Enseguida estuvimos como en casa. Nos pusimos a aprender a cocinar chapati, una de las tortas de pan que acompañan la comida, y que se amasa como el pan, y luego tienes que hacerlo redondo, para ponerlo en la sartén al fuego. A mí el primero me salió bien, pero en el segundo tuvo que intervenir Mami (cuñada, en hindi), toda escandalizada, para enderezármelo. Luego trajeron bhatti, que era la misma masa pero cocinada entre cenizas, hecha una bola, que estaba riquísima. Raj volvió al rato con una francesa y ahí empezó la parte más divertida de la noche. Nos convertimos en las barbies particulares de esas mujeres. Nos trajeron saris y también el traje típico del Rajastán, que consiste en un chundri o velo, lenga o falda, y kurta o top. Todo, aderezado con pulseras (churis) hasta el codo, collares inmensos y bindi, el lunar en la frente. Nos sacaron lo mejor que tenían, incluidos regalos y el ajuar de boda. Y ellas, disfrutando de lo lindo, como nosotras: ahora pruébate esto, ahora te pinto los labios, a ver qué tal te queda el velo en este color, y luego hacíamos sesiones de fotos para las que dejábamos entrar a los hombres. Mi pelo causó sensación; lo de ser un poco claro y rizado les priva.

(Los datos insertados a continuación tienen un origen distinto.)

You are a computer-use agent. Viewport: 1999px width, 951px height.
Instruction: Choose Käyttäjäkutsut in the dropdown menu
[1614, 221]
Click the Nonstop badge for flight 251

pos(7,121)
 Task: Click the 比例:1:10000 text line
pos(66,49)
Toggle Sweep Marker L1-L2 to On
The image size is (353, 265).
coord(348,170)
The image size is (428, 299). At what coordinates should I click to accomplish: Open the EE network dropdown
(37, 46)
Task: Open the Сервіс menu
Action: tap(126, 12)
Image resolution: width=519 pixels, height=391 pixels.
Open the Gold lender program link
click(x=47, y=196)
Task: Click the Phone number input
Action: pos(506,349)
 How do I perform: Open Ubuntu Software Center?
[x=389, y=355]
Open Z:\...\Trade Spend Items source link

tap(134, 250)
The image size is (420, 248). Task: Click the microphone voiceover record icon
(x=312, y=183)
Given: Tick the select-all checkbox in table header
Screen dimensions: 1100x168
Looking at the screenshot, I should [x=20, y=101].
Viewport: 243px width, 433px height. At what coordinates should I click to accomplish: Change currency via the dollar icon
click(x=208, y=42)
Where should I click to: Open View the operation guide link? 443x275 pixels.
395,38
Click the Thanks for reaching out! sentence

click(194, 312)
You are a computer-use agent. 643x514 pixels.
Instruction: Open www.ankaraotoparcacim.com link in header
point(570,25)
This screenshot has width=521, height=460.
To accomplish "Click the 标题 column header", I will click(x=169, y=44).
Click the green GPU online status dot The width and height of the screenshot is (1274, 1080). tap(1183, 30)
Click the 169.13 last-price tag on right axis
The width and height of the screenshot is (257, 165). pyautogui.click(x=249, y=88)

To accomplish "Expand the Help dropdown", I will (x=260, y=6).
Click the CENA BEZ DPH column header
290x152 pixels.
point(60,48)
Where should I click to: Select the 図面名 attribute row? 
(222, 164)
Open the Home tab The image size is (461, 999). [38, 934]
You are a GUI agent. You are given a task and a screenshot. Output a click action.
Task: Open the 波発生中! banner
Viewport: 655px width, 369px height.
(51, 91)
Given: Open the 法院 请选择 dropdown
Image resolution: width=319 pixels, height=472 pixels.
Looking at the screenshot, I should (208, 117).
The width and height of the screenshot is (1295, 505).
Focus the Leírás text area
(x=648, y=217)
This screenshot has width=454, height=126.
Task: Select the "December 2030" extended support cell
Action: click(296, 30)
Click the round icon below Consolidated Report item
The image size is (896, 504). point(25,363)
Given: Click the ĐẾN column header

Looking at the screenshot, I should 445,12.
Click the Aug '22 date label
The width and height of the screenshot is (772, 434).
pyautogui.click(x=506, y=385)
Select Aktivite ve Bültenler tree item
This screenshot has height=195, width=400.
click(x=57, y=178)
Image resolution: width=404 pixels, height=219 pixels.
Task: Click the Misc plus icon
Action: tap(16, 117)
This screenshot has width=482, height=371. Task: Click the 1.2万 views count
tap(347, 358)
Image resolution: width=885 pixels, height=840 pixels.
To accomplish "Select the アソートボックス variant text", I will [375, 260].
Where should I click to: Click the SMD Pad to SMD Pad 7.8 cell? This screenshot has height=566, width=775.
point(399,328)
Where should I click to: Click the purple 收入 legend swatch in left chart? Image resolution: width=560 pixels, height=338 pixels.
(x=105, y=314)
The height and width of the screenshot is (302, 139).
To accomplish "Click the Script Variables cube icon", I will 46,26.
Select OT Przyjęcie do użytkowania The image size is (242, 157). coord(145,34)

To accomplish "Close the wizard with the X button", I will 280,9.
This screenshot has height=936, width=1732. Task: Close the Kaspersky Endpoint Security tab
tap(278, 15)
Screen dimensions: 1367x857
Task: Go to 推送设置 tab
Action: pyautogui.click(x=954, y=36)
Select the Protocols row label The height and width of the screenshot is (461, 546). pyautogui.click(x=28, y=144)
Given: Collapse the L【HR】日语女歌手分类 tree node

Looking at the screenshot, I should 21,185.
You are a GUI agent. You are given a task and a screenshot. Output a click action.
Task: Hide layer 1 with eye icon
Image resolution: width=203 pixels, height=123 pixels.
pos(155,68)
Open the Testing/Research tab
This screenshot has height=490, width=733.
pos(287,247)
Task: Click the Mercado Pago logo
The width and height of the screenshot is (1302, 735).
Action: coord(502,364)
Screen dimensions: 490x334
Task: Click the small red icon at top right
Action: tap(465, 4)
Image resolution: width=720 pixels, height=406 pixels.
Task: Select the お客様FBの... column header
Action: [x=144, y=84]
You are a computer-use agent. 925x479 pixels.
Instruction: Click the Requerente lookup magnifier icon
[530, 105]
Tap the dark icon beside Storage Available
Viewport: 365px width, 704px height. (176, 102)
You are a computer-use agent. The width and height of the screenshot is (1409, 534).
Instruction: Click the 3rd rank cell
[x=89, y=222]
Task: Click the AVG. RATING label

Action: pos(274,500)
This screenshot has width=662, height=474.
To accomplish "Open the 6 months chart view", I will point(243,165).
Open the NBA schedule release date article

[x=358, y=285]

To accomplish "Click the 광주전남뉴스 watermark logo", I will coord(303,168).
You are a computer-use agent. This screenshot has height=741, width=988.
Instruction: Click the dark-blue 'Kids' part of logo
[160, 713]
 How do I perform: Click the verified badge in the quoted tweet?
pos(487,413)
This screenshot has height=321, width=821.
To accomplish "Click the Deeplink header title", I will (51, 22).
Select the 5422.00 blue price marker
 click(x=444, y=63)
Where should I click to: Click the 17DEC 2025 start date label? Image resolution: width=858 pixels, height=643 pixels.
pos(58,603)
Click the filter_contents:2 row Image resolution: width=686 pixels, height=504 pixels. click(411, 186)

Luego nos llevaron a comer. Toda la familia había ido comiendo ya por turno (nuestra sesión de saris había durado más de dos horas), así que se sentaron en semicírculo a contemplar cómo comíamos el thali (comida completa que en esta ocasión consistía en dhal, arroz frito, una especie de snacks de colorines, chapati y bhatti) con las manos. A la francesa se la veía con arte en estas lides, y Shei y yo no quisimos ser menos, pero pasamos bastantes apuros para arrebañar bien la comida. Al final conseguimos acabárnoslo todo y llegó la hora de irnos. Ahora éramos íntimos, así que quedamos al día siguiente con Raj para ver el amanecer en otro templo (os lo digo, la obsesión por el amanecer en este país es lo peor), pero esta vez iríamos en moto. Y con las mujeres, acordamos que vendríamos por la tarde para que nos hicieran una sesión de henna.
Nuestro último día en Pushkar prometía muchísimo...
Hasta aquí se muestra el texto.